[18F]Fluoropyruvate: radiosynthesis and initial biological evaluation

The radiosynthesis of [18F]fluoropyruvate was investigated using numerous precursors were synthesized from ethyl 2,2‐diethoxy‐3‐hydroxypropanoate (5) containing different leaving groups: mesylate, tosylate, triflate, and nonaflate. These precursors were evaluated for [18F]fluoride incorporation with triflate being superior. The subsequent hydrolysis step was investigated, and an acidic hydrolysis was optimized. After establishing suitable purification and formulation methods, the [18F]fluoropyruvate could be isolated in ca. 50% d.c. yield. The [18F]fluoropyruvate was evaluated in vitro for its uptake into tumor cells using adenocarcinomic human alveolar basal epithelial cells (A549) and unfortunately showed an uptake of approximately 0.1% of the applied dose per 100,000 cells after 30 min. Initial pharmacokinetic properties were assessed in vivo using nude mice showed a high degree of bone uptake from defluorination, which will limit its potential as an imaging agent for metabolic processes. Copyright © 2014 John Wiley & Sons, Ltd.
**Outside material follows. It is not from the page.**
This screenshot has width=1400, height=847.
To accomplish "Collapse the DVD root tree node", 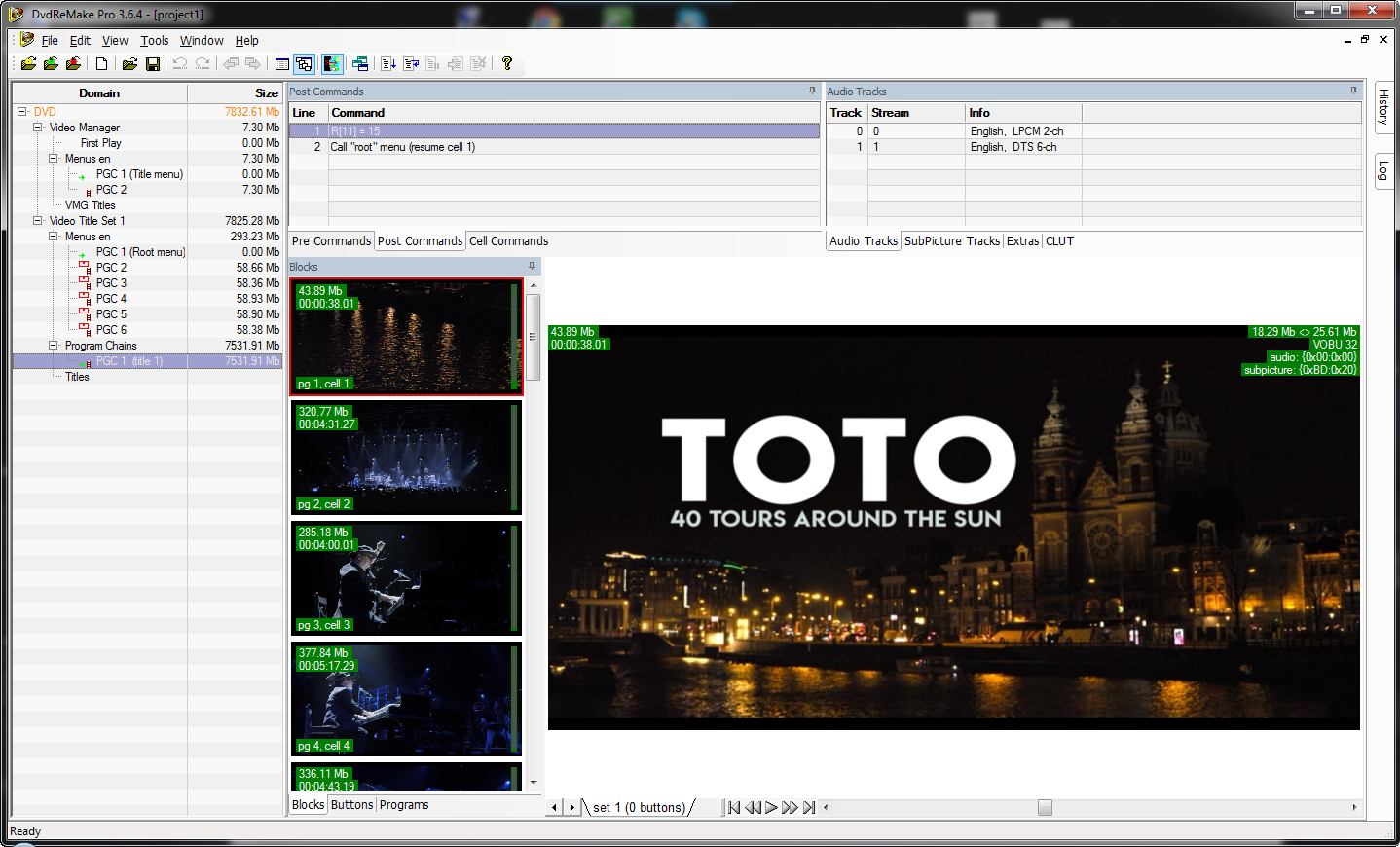I will pos(21,112).
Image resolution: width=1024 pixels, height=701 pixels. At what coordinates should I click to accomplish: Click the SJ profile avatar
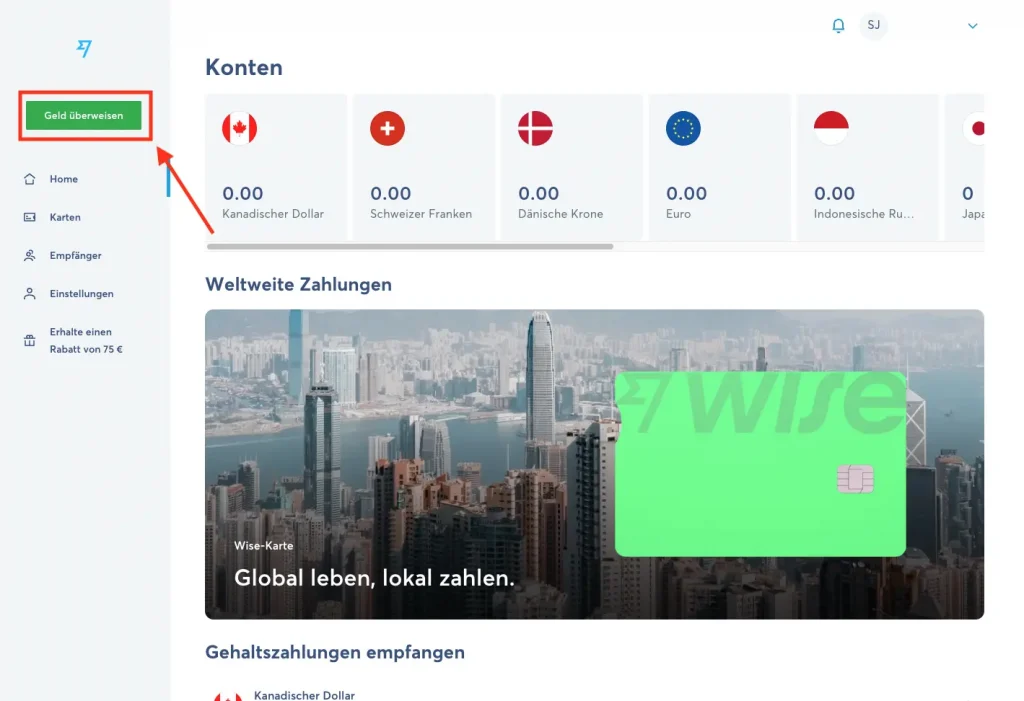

Herein, we report on the first successful radiosynthesis of [18F]fluoropyruvate using numerous precursors with the α‐carbonyl group protected as a ketal and containing different sulfonate leaving groups. The hydrolysis step, purification, and formulation methods were investigated and optimized and gave [18F]fluoropyruvate in ca. 50% decay corrected yield. [18F]Fluoropyruvate was evaluated in vitro and in vivo. The biological results are reported.